26 January 2012

The Religion of Environmentalism

I finally got around the reading February’s Popular Science, and I’m now pretty glad I cancelled my subscription last month (making this the last month I get PopSci).  In February’s edition, there’s an article by Seth Fletcher titled “Did Global Warming Destroy My Hometown?

I did not read the whole thing, as I wanted to ensure that lunch stayed down in my stomach where it belonged, and also because my patience for reading this sort of navel-gazing drivel is minimal, to say the least.  But I did read the last several paragraphs, since that is where the meat of the story is concentrated.  To be honest, the story reminds more of the Bible than anything else.

More specifically, this story reminds me of Job.  Job, after facing much suffering, decides to call on God, whom he has not seen, and question why bad things happened to him.
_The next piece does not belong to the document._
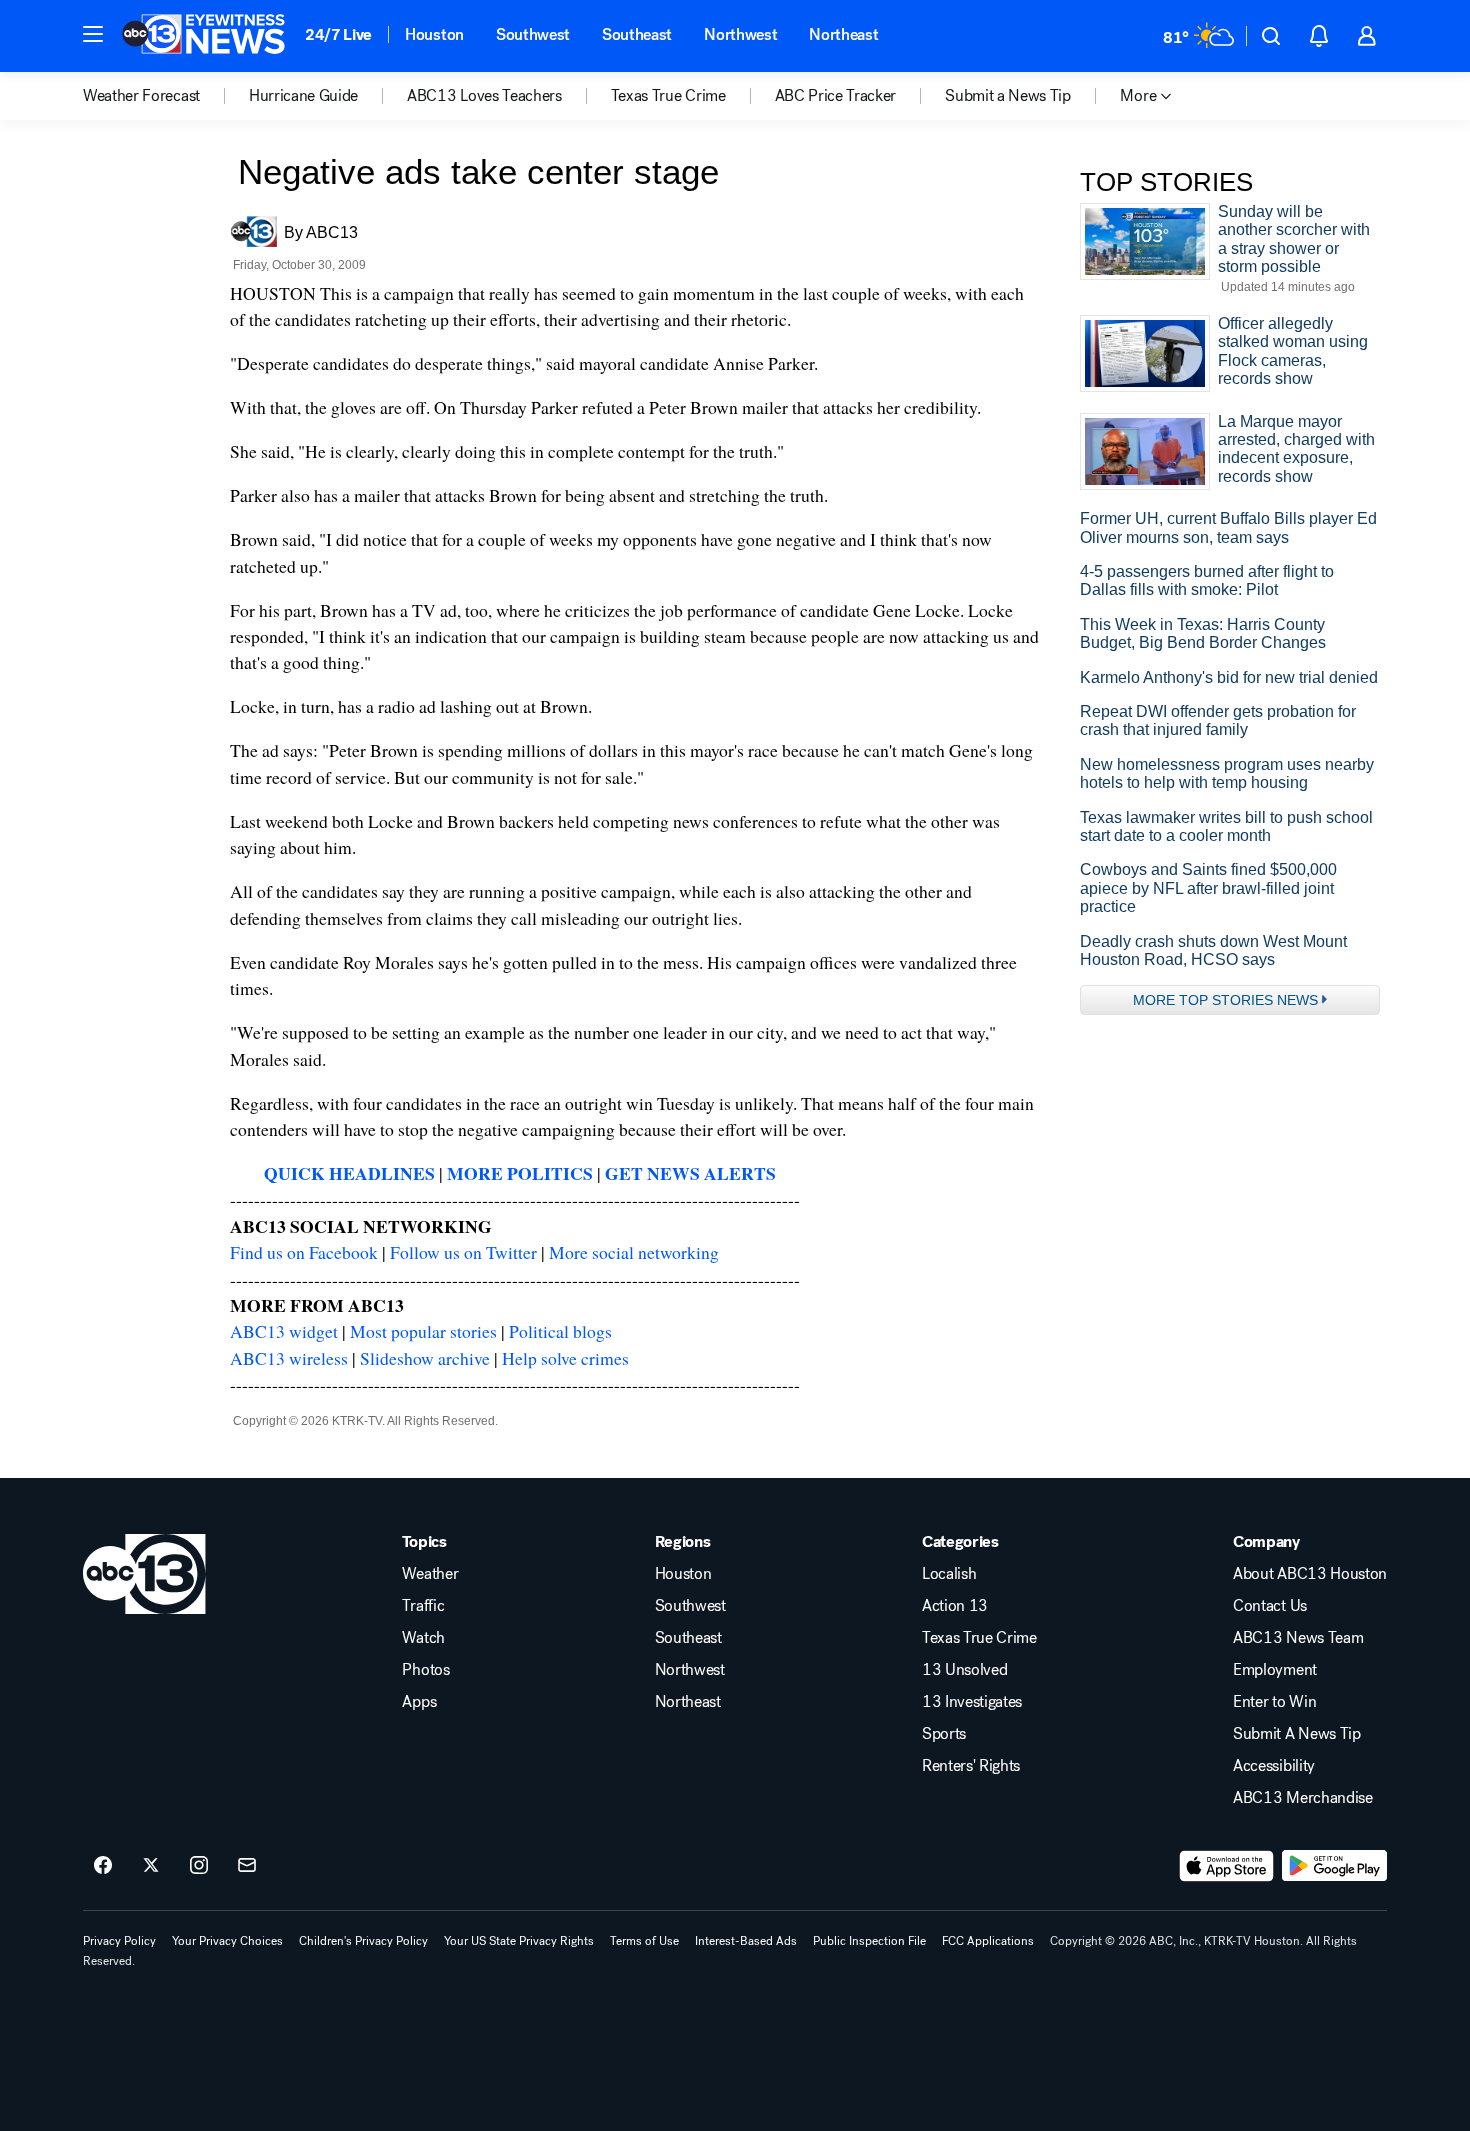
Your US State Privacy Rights (519, 1941)
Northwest (740, 34)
Seth Fletcher’s article feels the same:  just a poor guy going through a rough time, questioning an abstract entity about why bad things happened to him.   To state it another way, Seth Fletcher is like Job in that both are religious men questioning their deities.

It’s scary how much environmentalism resembles religion.  Its adherents feel compelled to evangelize, do penance, adhere to rigid arbitrary rules, and place their faith in an unseen abstract entity.  Really, environmentalism doesn’t just resemble religion; it is one.  It even has its own Job.


  1. @Prof. Hale- which brings up an interesting point: can environmentalists burn heretics who deny global warming? Because you have to think that would send a mixed message.

  2. If they use ovens, they can reclaim the heat for electricity and hot water.

  3. But aren't they still going to use fossil fuels? (They're certainly going to create some, amirite?) And isn't that going to contribute to global warming? Seems a bit hypocritical is all I'm saying.

  4. @Wil S.- Not a problem. I like your blog, by the way.